What percentage of the water do you change when you perform a water change? 50%
What type of additives do you add to the water when you perform a water change? Stress Coat Plus

Water Parameters:
Have you tested your water? If so, what are the following parameters?


Ammonia: 0
Nitrite:
Nitrate:
pH: Test showed green which means okay. I am ordering the API Water Tester. 
Hardness:
Alkalinity: 

Symptoms and Treatment
How has your betta fish's appearance changed? None.
How has your betta fish's behavior changed? Lethargic all the time! Looks dead and has clamped fins.
When did you start noticing the symptoms? A week ago.
Have you started treating your fish? If so, how? Pristine Clean and warm water.
Does your fish have any history of being ill? No.
How old is your fish (approximately)? He’s pretty small. I’m not sure. :/


----------



## LebronTheBetta (Apr 23, 2012)

Since when did you start feeding him the homemade food?


----------



## cjz96 (Jun 10, 2012)

He hasn't really eaten it yet. He kinda looks at it in a WTH kind of way. I've tried it on him for a few days. If he doesn't eat it I give him a quarter of a freeze dried bloodworm.


----------



## LebronTheBetta (Apr 23, 2012)

Try PMing OFL. She'll know what to do. Add IAL or washed dried Oak Leaves to provide some properties. Lower the water level as well.
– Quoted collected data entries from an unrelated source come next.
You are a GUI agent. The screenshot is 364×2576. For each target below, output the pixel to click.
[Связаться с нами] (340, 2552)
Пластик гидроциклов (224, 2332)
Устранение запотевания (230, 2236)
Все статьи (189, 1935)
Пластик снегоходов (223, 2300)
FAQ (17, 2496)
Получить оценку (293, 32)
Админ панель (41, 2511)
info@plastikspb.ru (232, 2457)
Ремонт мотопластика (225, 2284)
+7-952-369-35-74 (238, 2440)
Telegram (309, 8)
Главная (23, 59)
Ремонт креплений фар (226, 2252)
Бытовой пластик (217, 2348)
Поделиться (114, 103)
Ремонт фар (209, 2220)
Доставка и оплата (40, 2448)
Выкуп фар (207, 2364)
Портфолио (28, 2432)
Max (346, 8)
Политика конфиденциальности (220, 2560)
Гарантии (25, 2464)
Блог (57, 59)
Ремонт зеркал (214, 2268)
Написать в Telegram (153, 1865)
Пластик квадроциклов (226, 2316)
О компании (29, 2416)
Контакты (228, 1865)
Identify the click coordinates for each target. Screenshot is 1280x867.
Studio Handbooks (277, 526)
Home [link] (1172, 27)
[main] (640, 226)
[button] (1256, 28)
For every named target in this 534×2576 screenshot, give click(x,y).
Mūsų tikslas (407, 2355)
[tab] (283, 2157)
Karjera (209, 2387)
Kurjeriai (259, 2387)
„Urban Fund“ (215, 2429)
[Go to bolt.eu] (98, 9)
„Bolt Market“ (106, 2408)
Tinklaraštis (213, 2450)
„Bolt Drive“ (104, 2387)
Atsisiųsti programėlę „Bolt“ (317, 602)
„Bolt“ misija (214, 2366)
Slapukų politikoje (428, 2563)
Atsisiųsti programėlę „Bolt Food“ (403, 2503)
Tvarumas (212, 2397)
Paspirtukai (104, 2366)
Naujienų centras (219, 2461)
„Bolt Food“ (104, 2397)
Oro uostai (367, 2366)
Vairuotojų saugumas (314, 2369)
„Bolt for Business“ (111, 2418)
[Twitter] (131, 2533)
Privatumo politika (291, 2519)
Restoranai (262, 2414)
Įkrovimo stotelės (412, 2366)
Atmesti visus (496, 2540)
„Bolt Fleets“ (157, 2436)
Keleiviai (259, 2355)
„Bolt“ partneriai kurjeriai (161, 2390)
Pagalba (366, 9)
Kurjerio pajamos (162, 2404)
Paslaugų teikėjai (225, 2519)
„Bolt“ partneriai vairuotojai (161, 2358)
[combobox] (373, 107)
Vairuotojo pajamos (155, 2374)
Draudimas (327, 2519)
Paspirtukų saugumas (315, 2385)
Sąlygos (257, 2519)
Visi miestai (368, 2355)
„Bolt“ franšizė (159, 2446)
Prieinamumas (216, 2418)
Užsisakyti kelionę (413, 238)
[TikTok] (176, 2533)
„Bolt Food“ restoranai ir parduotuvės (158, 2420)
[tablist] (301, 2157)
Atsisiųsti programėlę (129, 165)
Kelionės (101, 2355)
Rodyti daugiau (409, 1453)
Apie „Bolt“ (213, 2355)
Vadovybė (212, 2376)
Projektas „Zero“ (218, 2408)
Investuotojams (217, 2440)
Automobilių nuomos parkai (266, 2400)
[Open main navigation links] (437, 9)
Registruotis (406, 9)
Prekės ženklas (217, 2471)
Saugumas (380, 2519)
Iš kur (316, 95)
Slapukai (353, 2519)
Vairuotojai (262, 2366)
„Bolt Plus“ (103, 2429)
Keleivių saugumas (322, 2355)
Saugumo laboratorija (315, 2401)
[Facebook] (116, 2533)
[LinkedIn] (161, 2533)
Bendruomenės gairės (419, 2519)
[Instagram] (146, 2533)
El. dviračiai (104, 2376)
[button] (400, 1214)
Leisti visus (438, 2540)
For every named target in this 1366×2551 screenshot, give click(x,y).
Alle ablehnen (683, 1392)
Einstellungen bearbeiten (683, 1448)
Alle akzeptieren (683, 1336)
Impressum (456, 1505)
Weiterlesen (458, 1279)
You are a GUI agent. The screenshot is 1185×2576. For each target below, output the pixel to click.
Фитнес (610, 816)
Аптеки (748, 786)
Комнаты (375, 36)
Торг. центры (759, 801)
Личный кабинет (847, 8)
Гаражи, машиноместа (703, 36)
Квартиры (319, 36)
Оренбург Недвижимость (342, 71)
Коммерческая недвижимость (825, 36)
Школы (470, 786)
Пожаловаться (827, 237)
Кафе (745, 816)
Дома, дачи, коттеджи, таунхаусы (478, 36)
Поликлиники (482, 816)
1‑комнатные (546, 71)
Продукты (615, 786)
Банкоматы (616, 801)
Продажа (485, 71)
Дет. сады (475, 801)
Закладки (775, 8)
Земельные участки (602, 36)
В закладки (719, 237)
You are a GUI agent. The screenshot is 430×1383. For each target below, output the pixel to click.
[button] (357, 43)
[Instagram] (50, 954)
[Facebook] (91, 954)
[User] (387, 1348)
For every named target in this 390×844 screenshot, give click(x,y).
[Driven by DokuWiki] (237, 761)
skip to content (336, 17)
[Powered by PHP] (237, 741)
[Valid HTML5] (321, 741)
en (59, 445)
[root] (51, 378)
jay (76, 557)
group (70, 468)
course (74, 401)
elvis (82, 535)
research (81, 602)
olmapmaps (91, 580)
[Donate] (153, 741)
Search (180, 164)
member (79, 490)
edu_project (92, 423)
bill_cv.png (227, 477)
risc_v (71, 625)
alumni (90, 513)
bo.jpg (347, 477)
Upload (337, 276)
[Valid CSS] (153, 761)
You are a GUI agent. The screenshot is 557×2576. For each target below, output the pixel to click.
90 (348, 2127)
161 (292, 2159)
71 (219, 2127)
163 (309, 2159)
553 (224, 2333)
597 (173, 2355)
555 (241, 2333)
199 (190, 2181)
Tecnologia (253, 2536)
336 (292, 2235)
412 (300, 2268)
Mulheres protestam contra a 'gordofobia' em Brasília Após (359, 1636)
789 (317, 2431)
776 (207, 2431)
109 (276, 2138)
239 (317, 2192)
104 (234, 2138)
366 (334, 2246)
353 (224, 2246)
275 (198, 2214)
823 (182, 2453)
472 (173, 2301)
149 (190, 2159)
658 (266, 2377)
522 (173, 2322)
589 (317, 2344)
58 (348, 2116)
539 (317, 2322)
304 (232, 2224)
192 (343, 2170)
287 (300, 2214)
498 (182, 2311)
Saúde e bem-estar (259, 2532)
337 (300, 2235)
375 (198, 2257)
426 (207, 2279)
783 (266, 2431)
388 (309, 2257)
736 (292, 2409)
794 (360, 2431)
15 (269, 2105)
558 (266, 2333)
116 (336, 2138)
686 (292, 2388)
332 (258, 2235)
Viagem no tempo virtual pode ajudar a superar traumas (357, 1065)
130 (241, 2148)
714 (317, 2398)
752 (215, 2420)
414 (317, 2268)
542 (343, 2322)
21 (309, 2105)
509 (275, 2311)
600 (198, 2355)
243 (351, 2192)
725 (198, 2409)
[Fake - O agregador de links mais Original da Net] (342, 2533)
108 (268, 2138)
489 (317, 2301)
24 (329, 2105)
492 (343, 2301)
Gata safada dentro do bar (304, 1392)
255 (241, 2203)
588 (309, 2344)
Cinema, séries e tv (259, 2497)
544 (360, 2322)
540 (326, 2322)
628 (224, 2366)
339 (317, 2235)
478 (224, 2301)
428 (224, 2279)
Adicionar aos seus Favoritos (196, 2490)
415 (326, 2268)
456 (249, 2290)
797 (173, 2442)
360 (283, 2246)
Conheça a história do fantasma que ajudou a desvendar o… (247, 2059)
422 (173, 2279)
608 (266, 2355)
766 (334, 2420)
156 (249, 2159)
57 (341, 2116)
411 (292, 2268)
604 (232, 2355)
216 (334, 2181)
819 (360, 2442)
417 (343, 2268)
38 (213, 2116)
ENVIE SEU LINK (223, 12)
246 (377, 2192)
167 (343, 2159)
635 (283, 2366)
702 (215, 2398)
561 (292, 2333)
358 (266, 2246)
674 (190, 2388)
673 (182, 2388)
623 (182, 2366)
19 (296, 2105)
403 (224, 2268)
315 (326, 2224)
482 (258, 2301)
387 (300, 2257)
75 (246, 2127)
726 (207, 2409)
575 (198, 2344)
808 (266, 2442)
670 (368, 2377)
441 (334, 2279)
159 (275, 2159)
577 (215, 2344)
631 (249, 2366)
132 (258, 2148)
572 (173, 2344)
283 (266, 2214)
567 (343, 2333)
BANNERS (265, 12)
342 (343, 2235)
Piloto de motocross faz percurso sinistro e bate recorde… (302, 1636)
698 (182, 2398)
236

If the nitrite and nitrate aren't the problem, I'm afraid I don't know what else. :\


----------



## cjz96 (Jun 10, 2012)

Okay, thank you!


----------



## homegrown terror (Aug 6, 2012)

my CT did that for a while (slept on his leaf constantly, hardly ever got up except at meal time) it came on suddenly, lasted about five weeks, and then went away just as abruptly as it came on. i never figured out why, but he lived on happily for another four months till i accidentally killed him (water temp too high after a cleaning)


----------



## cjz96 (Jun 10, 2012)

homegrown terror said:


> my CT did that for a while (slept on his leaf constantly, hardly ever got up except at meal time) it came on suddenly, lasted about five weeks, and then went away just as abruptly as it came on. i never figured out why, but he lived on happily for another four months till i accidentally killed him (water temp too high after a cleaning)


 I'm so sorry for your loss! ): Did he also have clamped fins? Mine has that now and I'm getting worried...


----------



## homegrown terror (Aug 6, 2012)

cjz96 said:


> I'm so sorry for your loss! ): Did he also have clamped fins? Mine has that now and I'm getting worried...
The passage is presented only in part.